L’anno scorso, l’Italia, secondo i dati dell’ European Innovation Scoreboard (EIS) 2021, ha registrato una delle migliori performance continentali nell’innovazione, rispetto agli altri paesi Ue.
I punti di forza nell’innovazione italiana sono gli innovatori, gli impatti dell’occupazione e la sostenibilità ambientale. Invece tre sono gli indicatori per il nostro Paese dove si sono registrati miglioramenti sostanziali: la produttività delle risorse, la vendita di prodotti altamente innovativi e le applicazioni del design.
“Difficile che questo risultato sul fronte dell’innovazione sia stato ottenuto senza un forte contribuito delle micro e piccole imprese italiane”, si legge nell’articolo apparso sulle colonne de “Il Foglio”, nel quale si sottolinea che “la storia del nostro ‘Made in’ sarebbe stata diversa se le piccole imprese non avessero posto un’attenzione quasi maniacale alla necessità di innovarsi costantemente, sia pure in maniera informale, soprattutto per adeguare prodotti e servizi alle esigenze del mercato.
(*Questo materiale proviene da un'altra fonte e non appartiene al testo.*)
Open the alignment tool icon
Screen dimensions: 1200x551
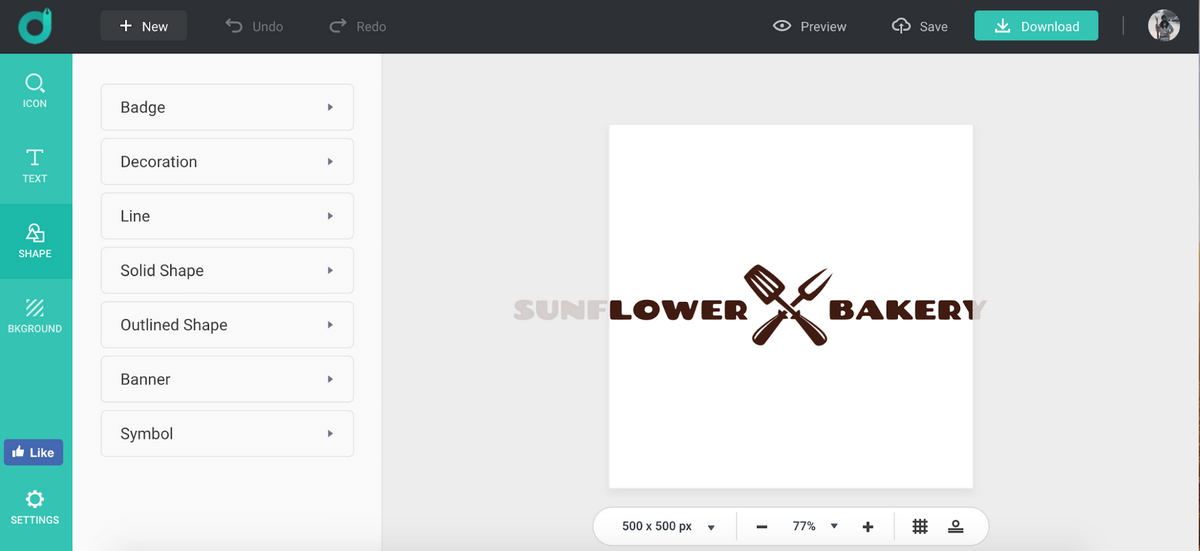coord(956,527)
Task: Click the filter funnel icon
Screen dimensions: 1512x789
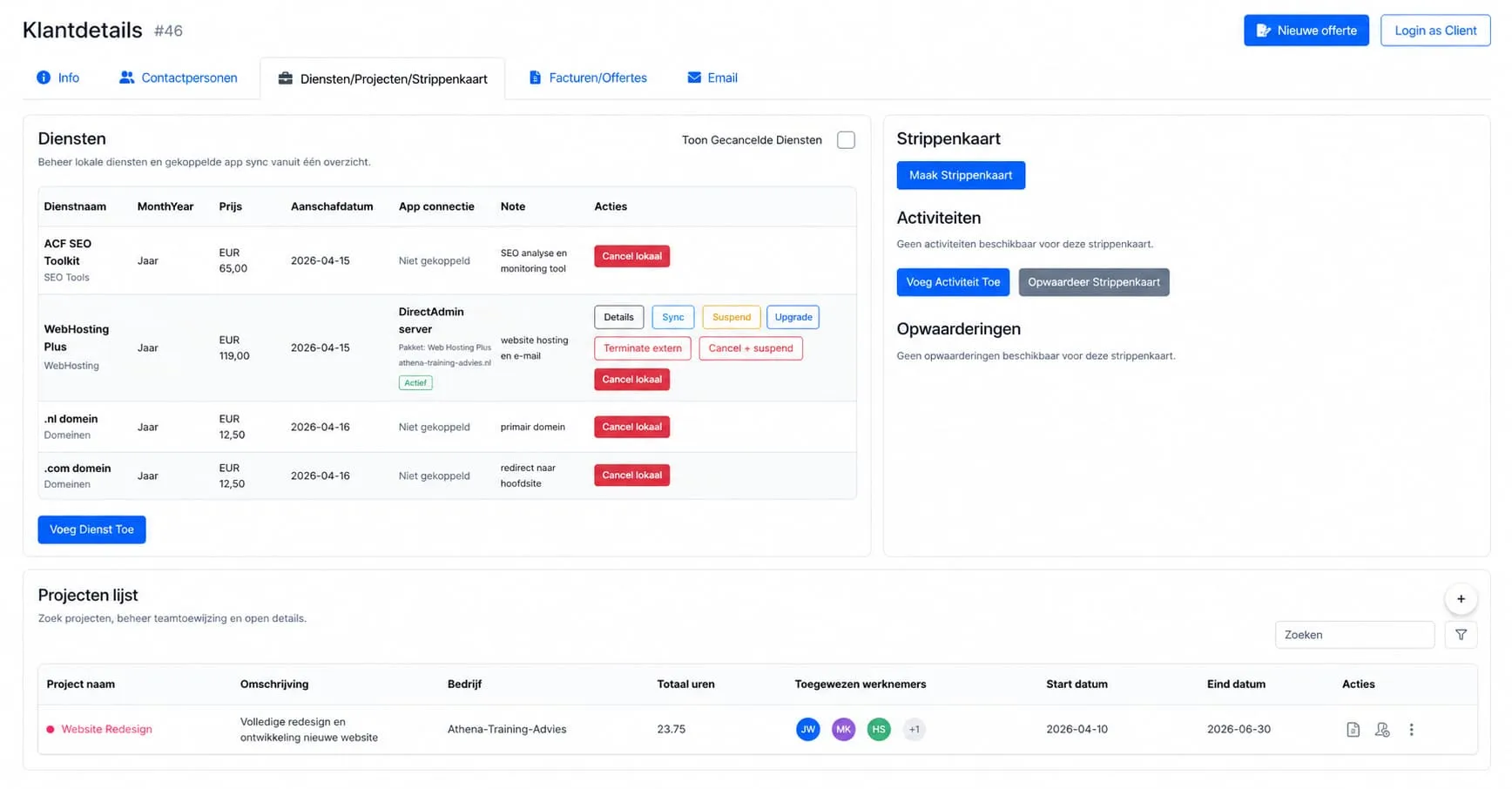Action: click(x=1461, y=635)
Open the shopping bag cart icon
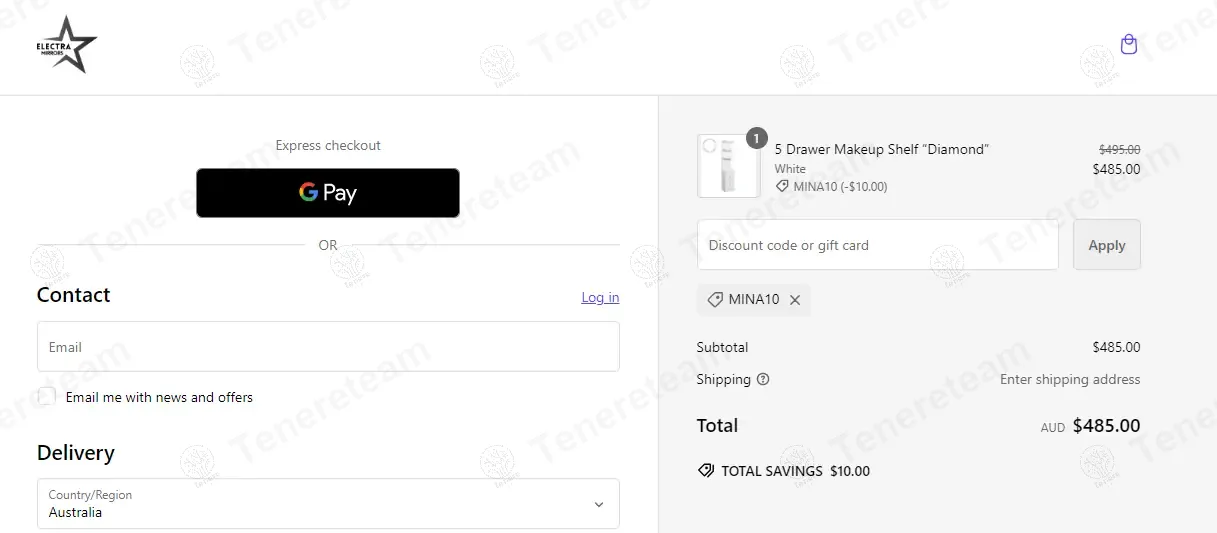Viewport: 1217px width, 533px height. [x=1128, y=45]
Più si alza l’asticella della competizione globale, però, più diventa complicato procedere in autonomia, come le piccole e medie imprese fanno nel 40 per cento dei progetti innovativi”.
E allora qual è la strada da percorrere per passare da Paese “moderato innovatore” a “forte innovatore” o addirittura “innovatore leader”?
A questa domanda prova a rispondere la CNA, nell’articolo de “Il Foglio”, che propone la propria ricetta, puntando sulla valorizzazione della flessibilità italiana anche nell’innovazione, tra abilità artigianali e conoscenza scientifica, per tornare così ai livelli precrisi di crescita.